> _THE PROBLEM_
Go through the records and give each one again exactly.

Stored data entries
-- -- --

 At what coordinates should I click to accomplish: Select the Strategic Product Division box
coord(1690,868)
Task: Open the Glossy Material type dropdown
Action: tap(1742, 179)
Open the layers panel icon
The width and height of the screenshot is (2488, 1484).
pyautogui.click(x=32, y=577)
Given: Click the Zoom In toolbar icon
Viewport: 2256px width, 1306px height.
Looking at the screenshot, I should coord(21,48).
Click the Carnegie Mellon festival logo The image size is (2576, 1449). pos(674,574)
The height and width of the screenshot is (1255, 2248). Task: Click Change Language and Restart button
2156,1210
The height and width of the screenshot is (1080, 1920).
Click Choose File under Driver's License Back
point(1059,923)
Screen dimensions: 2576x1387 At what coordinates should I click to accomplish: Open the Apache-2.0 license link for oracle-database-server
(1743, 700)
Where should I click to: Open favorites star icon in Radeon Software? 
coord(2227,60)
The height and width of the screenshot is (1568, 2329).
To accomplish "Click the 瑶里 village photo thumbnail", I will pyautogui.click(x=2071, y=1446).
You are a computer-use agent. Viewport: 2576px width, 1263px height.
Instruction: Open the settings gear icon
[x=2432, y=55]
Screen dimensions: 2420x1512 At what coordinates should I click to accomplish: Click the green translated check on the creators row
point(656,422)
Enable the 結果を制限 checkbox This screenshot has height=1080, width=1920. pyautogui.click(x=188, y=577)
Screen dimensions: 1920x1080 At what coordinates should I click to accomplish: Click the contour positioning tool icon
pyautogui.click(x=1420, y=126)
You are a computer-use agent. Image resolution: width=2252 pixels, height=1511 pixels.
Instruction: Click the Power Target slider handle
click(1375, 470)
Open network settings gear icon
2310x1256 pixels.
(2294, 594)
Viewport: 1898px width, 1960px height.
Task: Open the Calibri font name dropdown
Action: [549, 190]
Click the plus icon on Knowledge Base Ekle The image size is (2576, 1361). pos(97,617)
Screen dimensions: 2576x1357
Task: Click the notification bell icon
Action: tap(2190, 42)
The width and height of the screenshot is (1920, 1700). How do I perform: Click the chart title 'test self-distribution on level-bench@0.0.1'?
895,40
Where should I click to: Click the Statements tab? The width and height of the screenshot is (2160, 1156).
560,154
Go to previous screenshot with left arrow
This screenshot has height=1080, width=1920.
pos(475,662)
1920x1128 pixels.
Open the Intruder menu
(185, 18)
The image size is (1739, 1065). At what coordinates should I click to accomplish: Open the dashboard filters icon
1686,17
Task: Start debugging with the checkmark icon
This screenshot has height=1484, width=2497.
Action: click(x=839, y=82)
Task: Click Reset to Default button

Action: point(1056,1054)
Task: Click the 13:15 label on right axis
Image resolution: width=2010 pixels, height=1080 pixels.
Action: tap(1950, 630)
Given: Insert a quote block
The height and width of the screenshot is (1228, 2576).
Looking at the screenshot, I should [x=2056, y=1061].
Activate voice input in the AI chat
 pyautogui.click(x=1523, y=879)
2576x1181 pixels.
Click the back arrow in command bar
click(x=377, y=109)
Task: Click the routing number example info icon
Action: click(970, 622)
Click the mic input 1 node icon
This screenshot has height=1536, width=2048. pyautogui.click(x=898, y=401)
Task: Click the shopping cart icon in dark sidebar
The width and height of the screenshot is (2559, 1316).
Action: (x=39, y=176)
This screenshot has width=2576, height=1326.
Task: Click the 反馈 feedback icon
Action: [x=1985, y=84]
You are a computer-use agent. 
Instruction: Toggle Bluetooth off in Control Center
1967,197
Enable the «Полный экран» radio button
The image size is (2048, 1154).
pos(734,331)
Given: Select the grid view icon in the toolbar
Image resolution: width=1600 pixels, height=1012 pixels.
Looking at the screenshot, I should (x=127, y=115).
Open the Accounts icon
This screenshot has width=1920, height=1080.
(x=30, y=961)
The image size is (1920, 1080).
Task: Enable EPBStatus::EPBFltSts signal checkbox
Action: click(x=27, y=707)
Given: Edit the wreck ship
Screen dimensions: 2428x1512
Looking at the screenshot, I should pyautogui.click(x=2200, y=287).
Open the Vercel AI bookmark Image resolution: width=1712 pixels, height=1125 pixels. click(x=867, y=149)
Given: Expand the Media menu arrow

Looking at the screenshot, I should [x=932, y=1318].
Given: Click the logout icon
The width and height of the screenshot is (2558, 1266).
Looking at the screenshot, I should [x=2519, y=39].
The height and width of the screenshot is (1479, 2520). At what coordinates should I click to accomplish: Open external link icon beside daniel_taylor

-- -- --

> _YOUR RESPONSE_
 At what coordinates should I click to accomplish: Select the Strategic Product Division box
coord(1690,868)
Task: Open the Glossy Material type dropdown
Action: tap(1742, 179)
Open the layers panel icon
The width and height of the screenshot is (2488, 1484).
pyautogui.click(x=32, y=577)
Given: Click the Zoom In toolbar icon
Viewport: 2256px width, 1306px height.
Looking at the screenshot, I should coord(21,48).
Click the Carnegie Mellon festival logo The image size is (2576, 1449). pos(674,574)
The height and width of the screenshot is (1255, 2248). Task: Click Change Language and Restart button
2156,1210
The height and width of the screenshot is (1080, 1920).
Click Choose File under Driver's License Back
point(1059,923)
Screen dimensions: 2576x1387 At what coordinates should I click to accomplish: Open the Apache-2.0 license link for oracle-database-server
(1743, 700)
Where should I click to: Open favorites star icon in Radeon Software? 
coord(2227,60)
The height and width of the screenshot is (1568, 2329).
To accomplish "Click the 瑶里 village photo thumbnail", I will pyautogui.click(x=2071, y=1446).
You are a computer-use agent. Viewport: 2576px width, 1263px height.
Instruction: Open the settings gear icon
[x=2432, y=55]
Screen dimensions: 2420x1512 At what coordinates should I click to accomplish: Click the green translated check on the creators row
point(656,422)
Enable the 結果を制限 checkbox This screenshot has height=1080, width=1920. pyautogui.click(x=188, y=577)
Screen dimensions: 1920x1080 At what coordinates should I click to accomplish: Click the contour positioning tool icon
pyautogui.click(x=1420, y=126)
You are a computer-use agent. Image resolution: width=2252 pixels, height=1511 pixels.
Instruction: Click the Power Target slider handle
click(1375, 470)
Open network settings gear icon
2310x1256 pixels.
(2294, 594)
Viewport: 1898px width, 1960px height.
Task: Open the Calibri font name dropdown
Action: [549, 190]
Click the plus icon on Knowledge Base Ekle The image size is (2576, 1361). pos(97,617)
Screen dimensions: 2576x1357
Task: Click the notification bell icon
Action: tap(2190, 42)
The width and height of the screenshot is (1920, 1700). How do I perform: Click the chart title 'test self-distribution on level-bench@0.0.1'?
895,40
Where should I click to: Click the Statements tab? The width and height of the screenshot is (2160, 1156).
560,154
Go to previous screenshot with left arrow
This screenshot has height=1080, width=1920.
pos(475,662)
1920x1128 pixels.
Open the Intruder menu
(185, 18)
The image size is (1739, 1065). At what coordinates should I click to accomplish: Open the dashboard filters icon
1686,17
Task: Start debugging with the checkmark icon
This screenshot has height=1484, width=2497.
Action: click(x=839, y=82)
Task: Click Reset to Default button

Action: point(1056,1054)
Task: Click the 13:15 label on right axis
Image resolution: width=2010 pixels, height=1080 pixels.
Action: tap(1950, 630)
Given: Insert a quote block
The height and width of the screenshot is (1228, 2576).
Looking at the screenshot, I should [x=2056, y=1061].
Activate voice input in the AI chat
 pyautogui.click(x=1523, y=879)
2576x1181 pixels.
Click the back arrow in command bar
click(x=377, y=109)
Task: Click the routing number example info icon
Action: click(970, 622)
Click the mic input 1 node icon
This screenshot has height=1536, width=2048. pyautogui.click(x=898, y=401)
Task: Click the shopping cart icon in dark sidebar
The width and height of the screenshot is (2559, 1316).
Action: (x=39, y=176)
This screenshot has width=2576, height=1326.
Task: Click the 反馈 feedback icon
Action: [x=1985, y=84]
You are a computer-use agent. 
Instruction: Toggle Bluetooth off in Control Center
1967,197
Enable the «Полный экран» radio button
The image size is (2048, 1154).
pos(734,331)
Given: Select the grid view icon in the toolbar
Image resolution: width=1600 pixels, height=1012 pixels.
Looking at the screenshot, I should (x=127, y=115).
Open the Accounts icon
This screenshot has width=1920, height=1080.
(x=30, y=961)
The image size is (1920, 1080).
Task: Enable EPBStatus::EPBFltSts signal checkbox
Action: click(x=27, y=707)
Given: Edit the wreck ship
Screen dimensions: 2428x1512
Looking at the screenshot, I should pyautogui.click(x=2200, y=287).
Open the Vercel AI bookmark Image resolution: width=1712 pixels, height=1125 pixels. click(x=867, y=149)
Given: Expand the Media menu arrow

Looking at the screenshot, I should [x=932, y=1318].
Given: Click the logout icon
The width and height of the screenshot is (2558, 1266).
Looking at the screenshot, I should [x=2519, y=39].
The height and width of the screenshot is (1479, 2520). At what coordinates should I click to accomplish: Open external link icon beside daniel_taylor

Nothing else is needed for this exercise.